▸ **What you need to do**: In the predator-prey stability walkthrough, what tool is used to find the stability conditions for the equilibria?

Today, I was working through one of their examples on equilibria and stability of predator-prey models (using a Type II functional response, albeit parameterized like a Monod function rather than the traditional Type II response equation). I thought I’d share how I got through the example using Python.

Here are the coupled, nonlinear ODE’s:

The first step is to define the variables and enter the equations. We define the variables as non-negative, although they can take on 0 values. Technically, r can be negative, but this won’t impact the results.

import sympy as sm R, P, r, K, c, e, a, d = sm.symbols('R, P, r, K, c, e, a, d', negative=False) res = r*R*(1 - R/K) - P*c*R/(a+R) cons = e*c*R*P/(a+R) - d*P print res print cons

The next step is to define the equalities, setting these equations equal to zero (which is the condition for equilibria).

resEqual = sm.Eq(res, 0) consEqual = sm.Eq(cons, 0)

Solving these ODEs individually would give us the equilibrium conditions for resources and consumers individually, but not simultaneously. The individual equilibria are null clines, where, for example, resources exhibit no change but predator abundances can still fluctuate. The simultaneous equilibria are the true equilibria, where neither resources nor consumers change. Finding the true equilibria is as simple as solving the system of equations simultaneously for both R and C.

equilibria = sm.solve( (resEqual, consEqual), R, P ) print equilibria

This will return three equilibria, with two elements each. The elements are in the order we specified in sm.solve( ), R then P. So the first equilibrium, (0,0), is R = 0 and P = 0. This is intuitive. The system is at equilibrium when nothing is there. The third equilibrium, skipping the second for now, is (K/2 – a/2 + sqrt((K + a)^2)/2, 0). Sympy is a little too strict and absolute sometimes, but you can verify that this simplifies to (K,0), which is R = K and P = 0. When predators are absent, resources go to carrying capacity. The third equilibrium is (ad/(ce – d), -aer(-Kce + Kd + ad)/(K(ce – d)^2) ). This is the only equilibrium with both predators and resources present.

Next, we want to know some properties about these equilibria. Are they stable? Are they unstable? Since this model is purely symbolic, these questions are actually the same: What are the conditions of stability for these equilibria? We’ll use the Jacobian matrix to answer this question (I’m not covering what the Jacobian matrix is here, the book will tell you that).

▸ **Collected material**:
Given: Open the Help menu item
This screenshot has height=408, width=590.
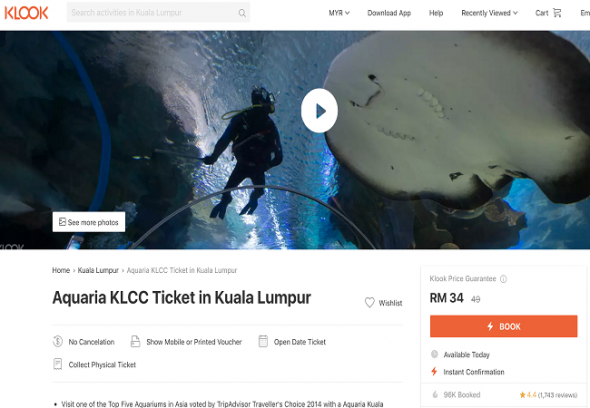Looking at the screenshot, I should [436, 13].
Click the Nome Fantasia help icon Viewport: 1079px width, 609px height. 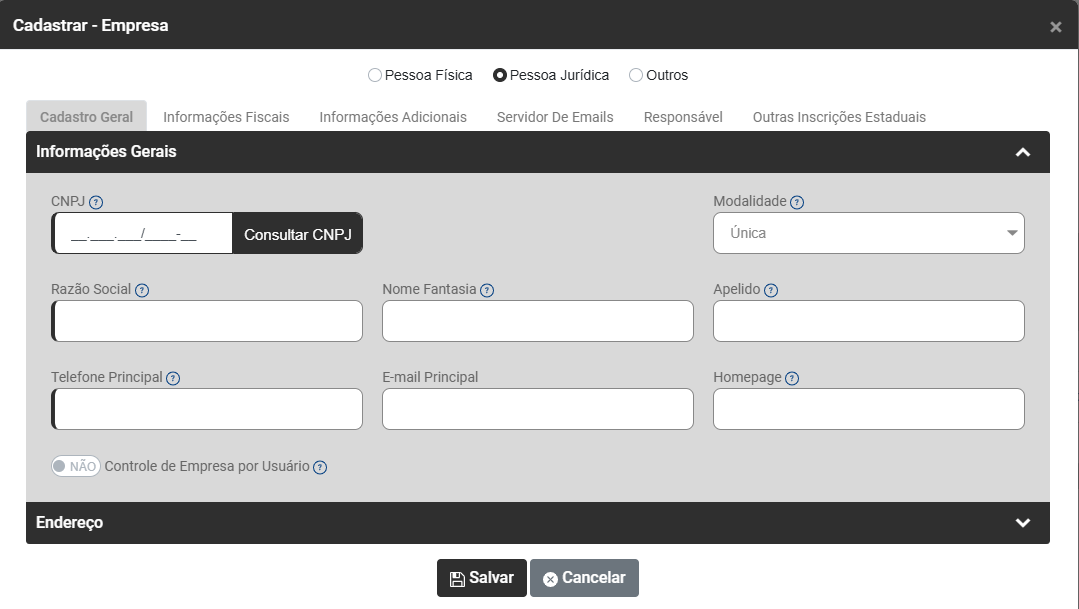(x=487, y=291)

▸ **Result of the exercise**: The Jacobian matrix.